Aber auch die Konkurrenz bereitet eine Reihe kompakter Geländewagen vor: Mercedes hat einen kleinen Ableger der M-Klasse bestätigt, der 2008 auf der technischen Basis der C-Klasse als GLK an den Start gehen soll. Bei Volvo kommt nach Angaben von Produktmanager Michael Gerber in Köln «noch in diesem Jahrzehnt» die Serienfassung der Detroit-Studie XC60. Bei Opel hat Betriebsrat Klaus Franz vor kurzem eine kleine Variante des Antara auf Basis des Corsa bestätigt, und Ford arbeitet an einem kompakten Geländegänger, der die im Herbst in Paris gezeigte Studie «Iosis X» zum Vorbild hat. Nach Insider-Informationen könnte er schon auf der IAA gezeigt werden.

Diesen Neuheiten gemein ist die Abkehr vom klassischen Geländewagen-Design. «Zwar bieten die Autos alle jene hohe Sitzposition, die Pkw-Kunden beim Wechsel auf ein SUV so schätzen. Und oft fühlt man sich in einem solchen Auto einfach gut aufgehoben», sagt Branchenexperte Nick Margetts. «Doch aus den kantigen Nutzfahrzeugen vom Schlag des Land Rover Defender oder des Jeep Wrangler sind zusehends glatt geschliffene Designerstücke geworden, die künftig noch sportlicher daherkommen.»

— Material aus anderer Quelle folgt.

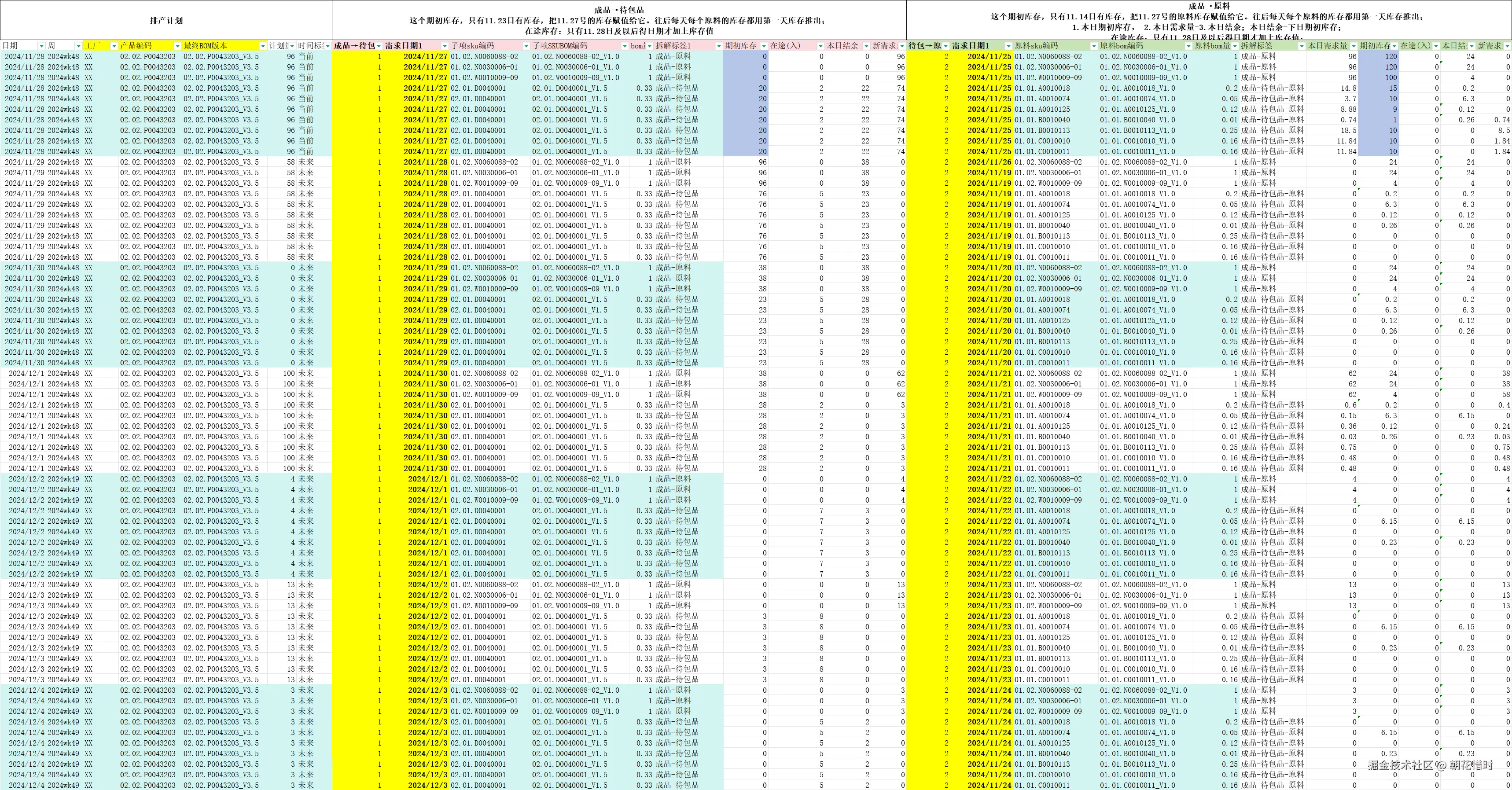Open 最终BOM版本 filter arrow
Viewport: 1512px width, 790px height.
pos(263,46)
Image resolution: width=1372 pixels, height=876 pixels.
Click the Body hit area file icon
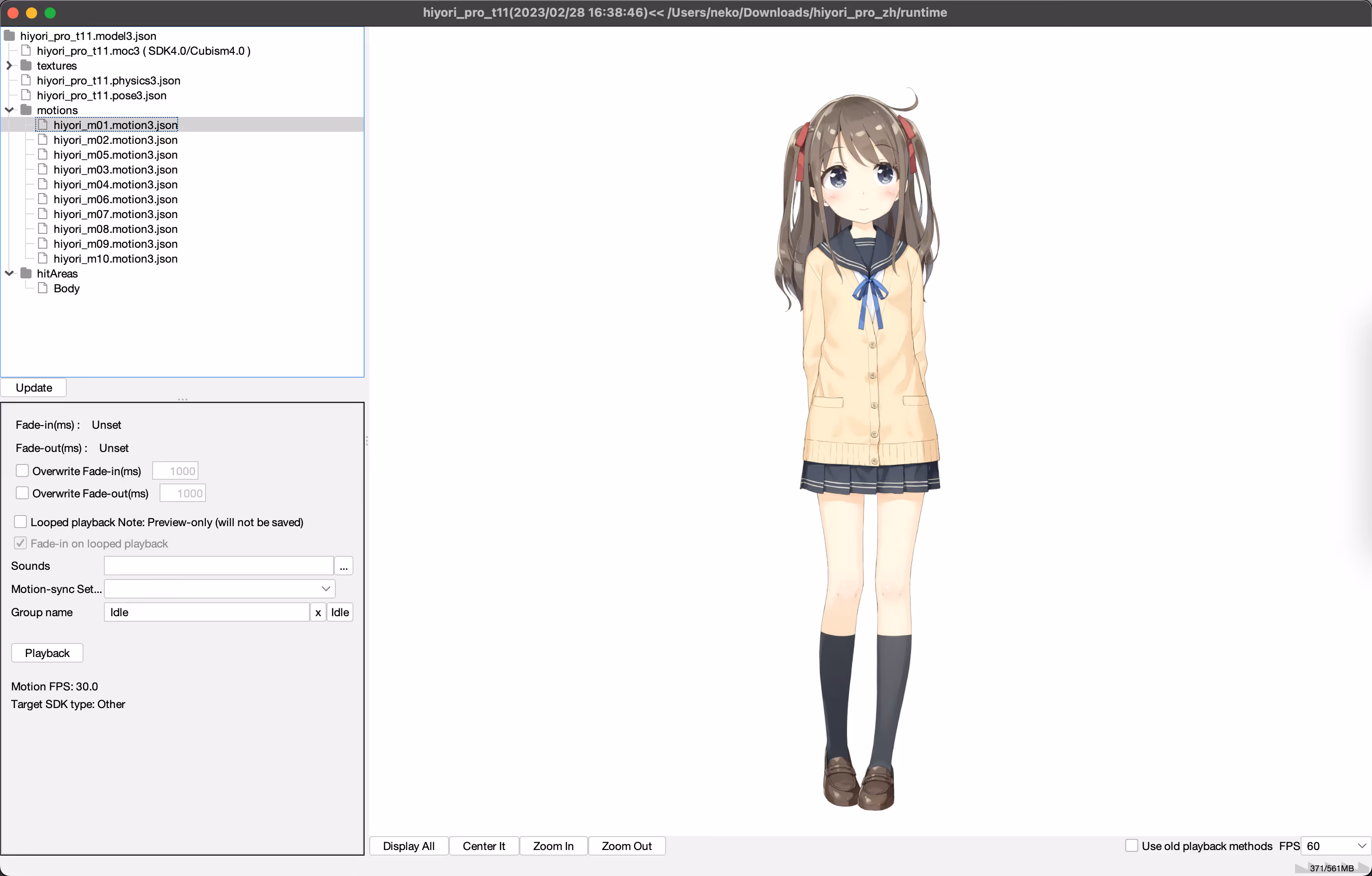(x=42, y=289)
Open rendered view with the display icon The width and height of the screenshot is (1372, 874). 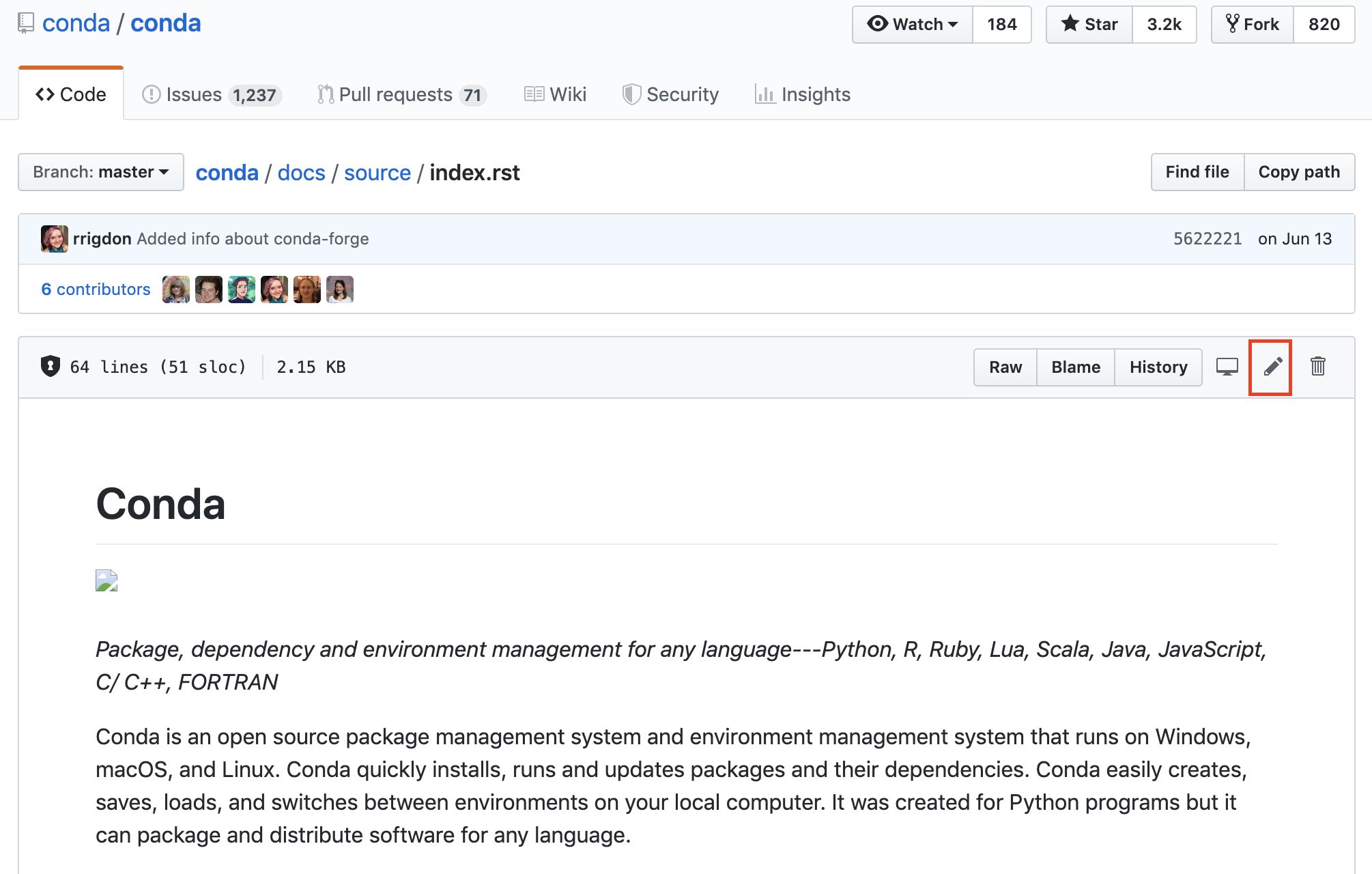(x=1227, y=367)
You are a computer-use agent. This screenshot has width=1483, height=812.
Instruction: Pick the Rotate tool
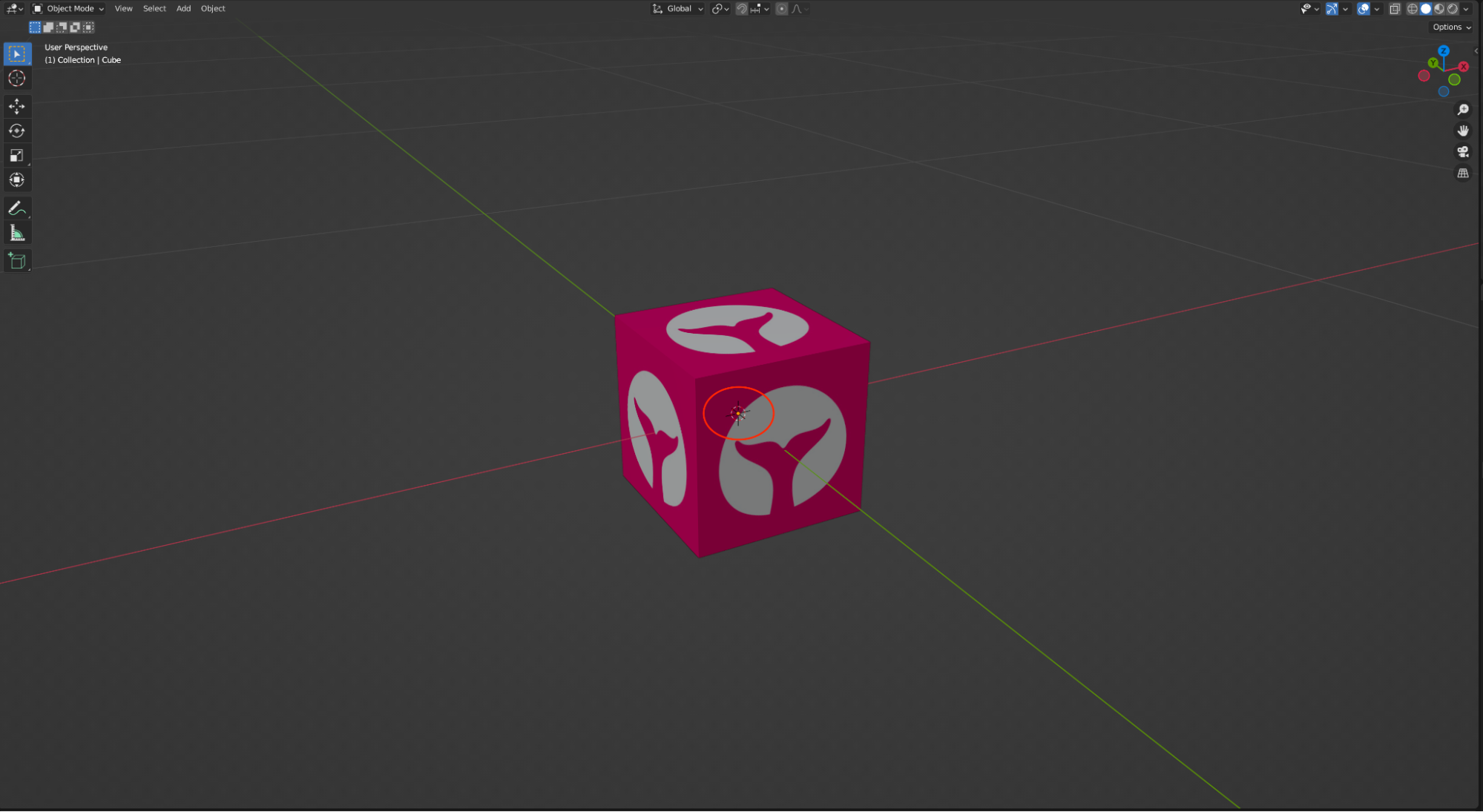(x=16, y=131)
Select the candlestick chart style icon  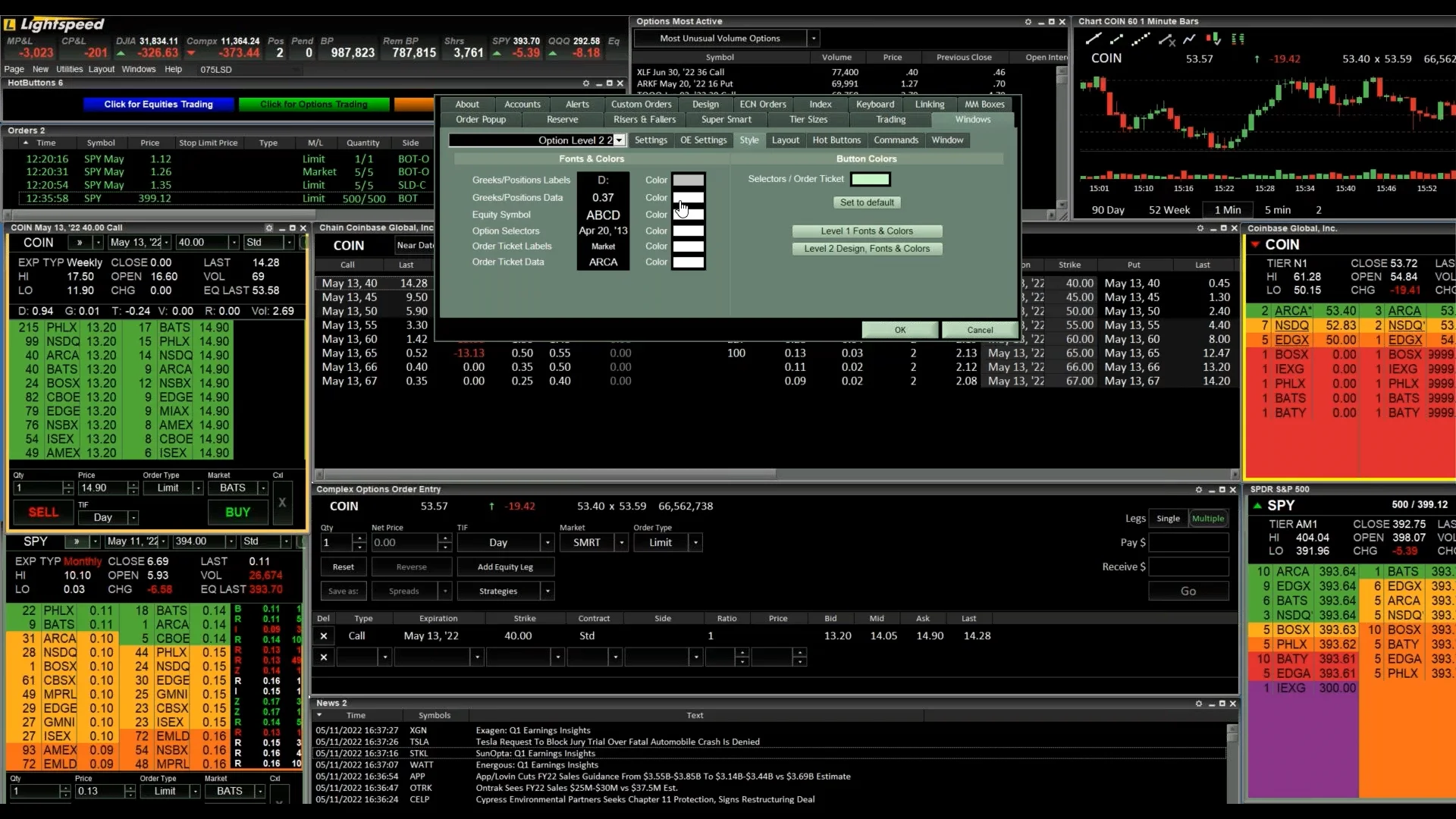1214,39
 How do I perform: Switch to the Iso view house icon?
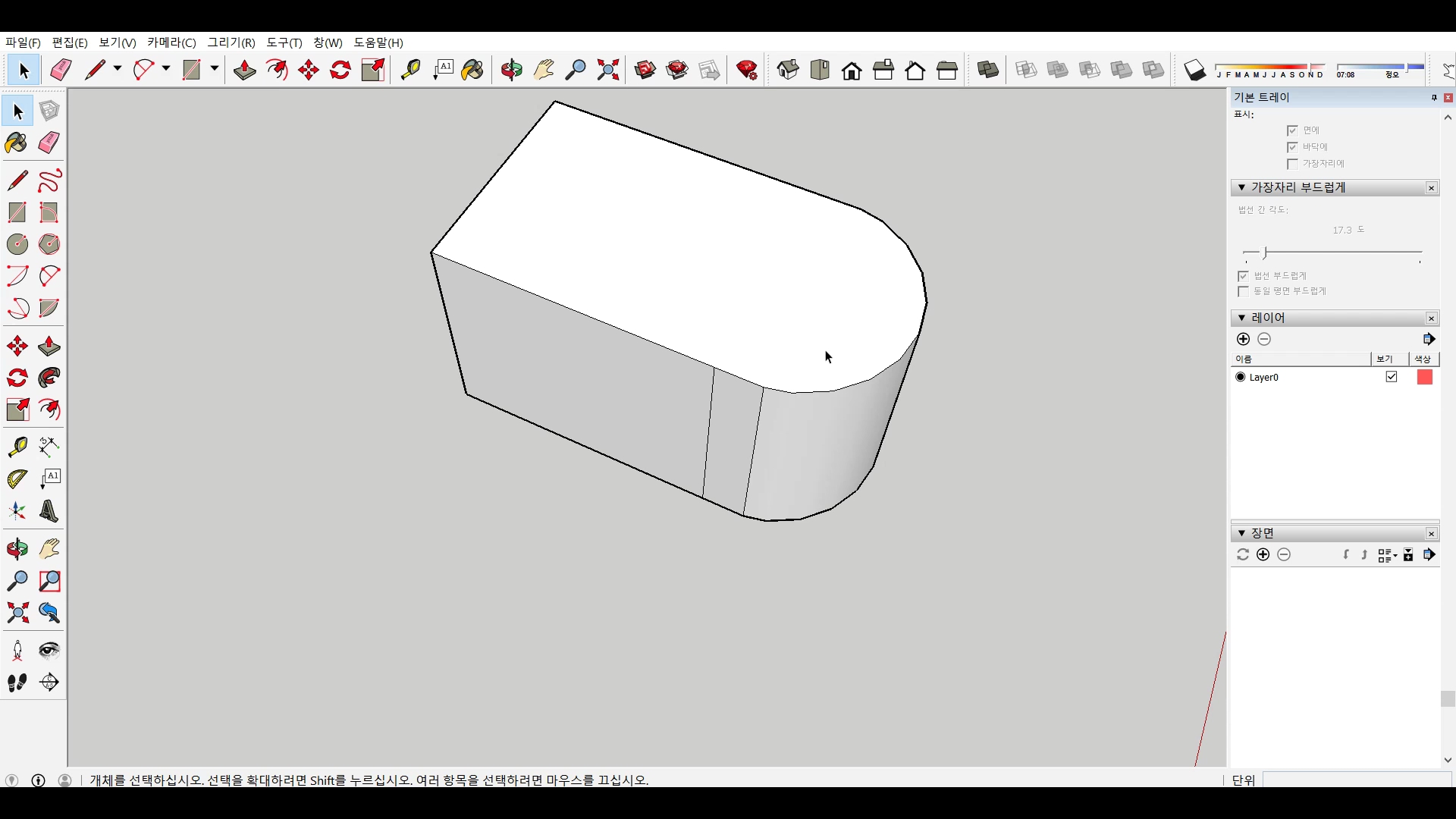[788, 71]
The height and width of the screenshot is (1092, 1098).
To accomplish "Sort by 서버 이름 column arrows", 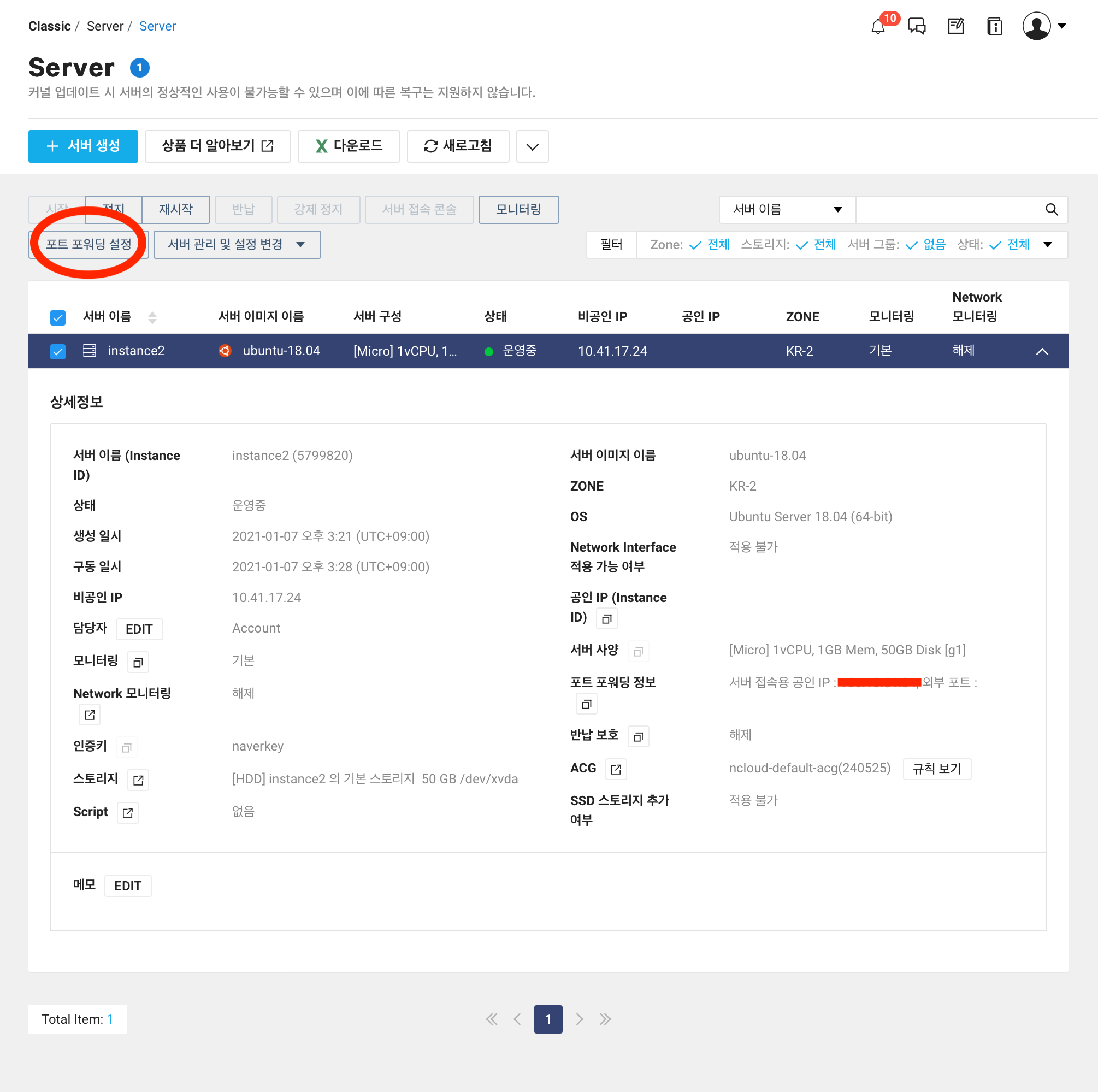I will click(152, 317).
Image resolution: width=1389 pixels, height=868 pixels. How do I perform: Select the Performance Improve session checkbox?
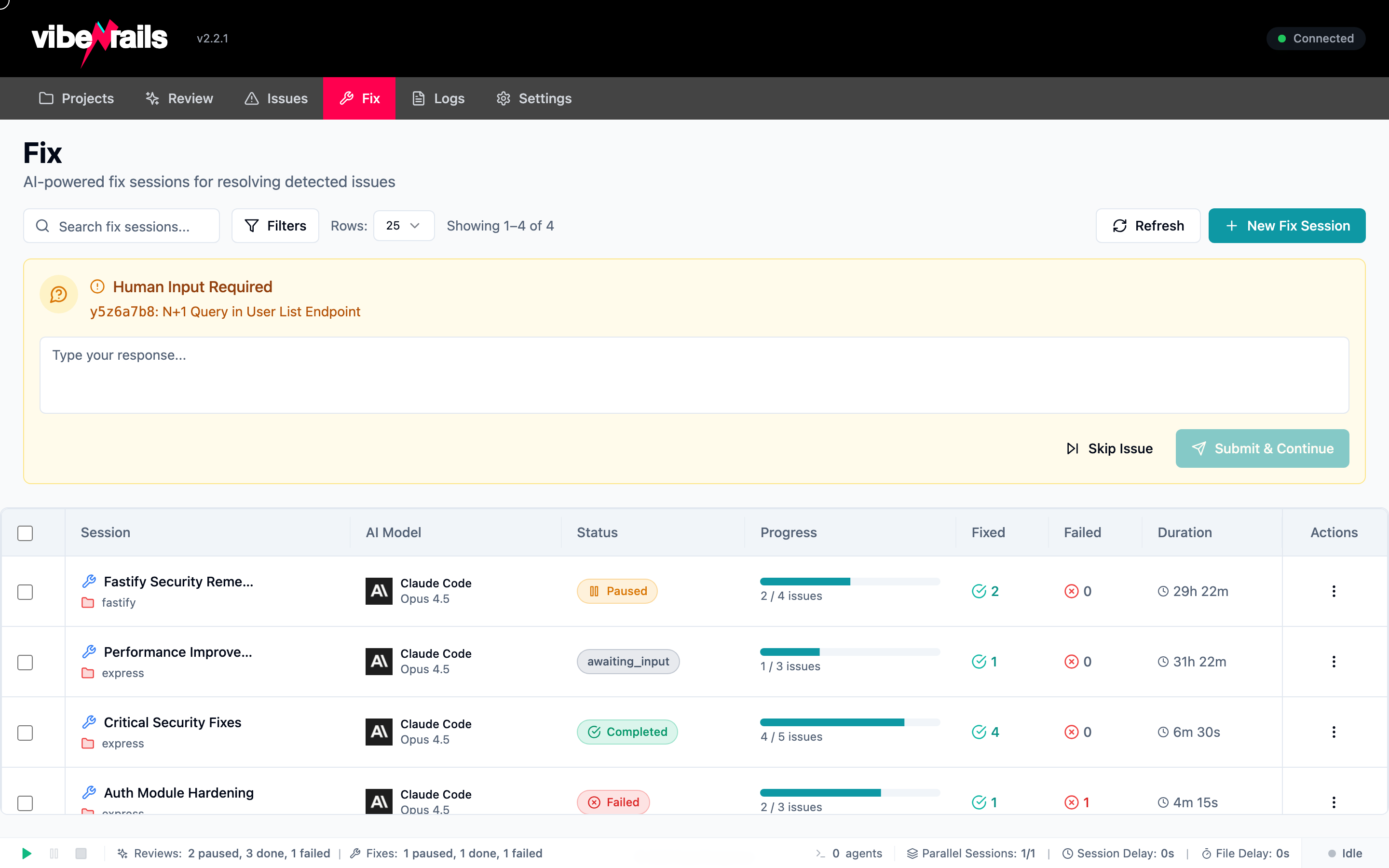point(25,662)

Nicht alle neuen Geländewagen allerdings geben sich rundlich, modern und jugendlich. Selbst unter den kleinen Allradlern halten einige weiterhin den Kanten die Treue. So stellt Jeep nach Angaben von Sprecher Markus Hauf in Berlin in den kommenden Monaten dem eher am Boulevard orientierten Einstiegsmodell Compass den technisch baugleichen Patriot für die Buckelpiste zur Seite. Und wenn Ende Juni bei Nissan für Preise ab 26 990 Euro der neue X-Trail an den Start geht, ist der Geländewagen zwar größer geworden, sieht sonst aber aus wie der Alte: «Wäre es nach unseren Kunden gegangen, hätten wir an dem Auto gar nichts ändern sollen», sagt Produktmanager Björn Krüger.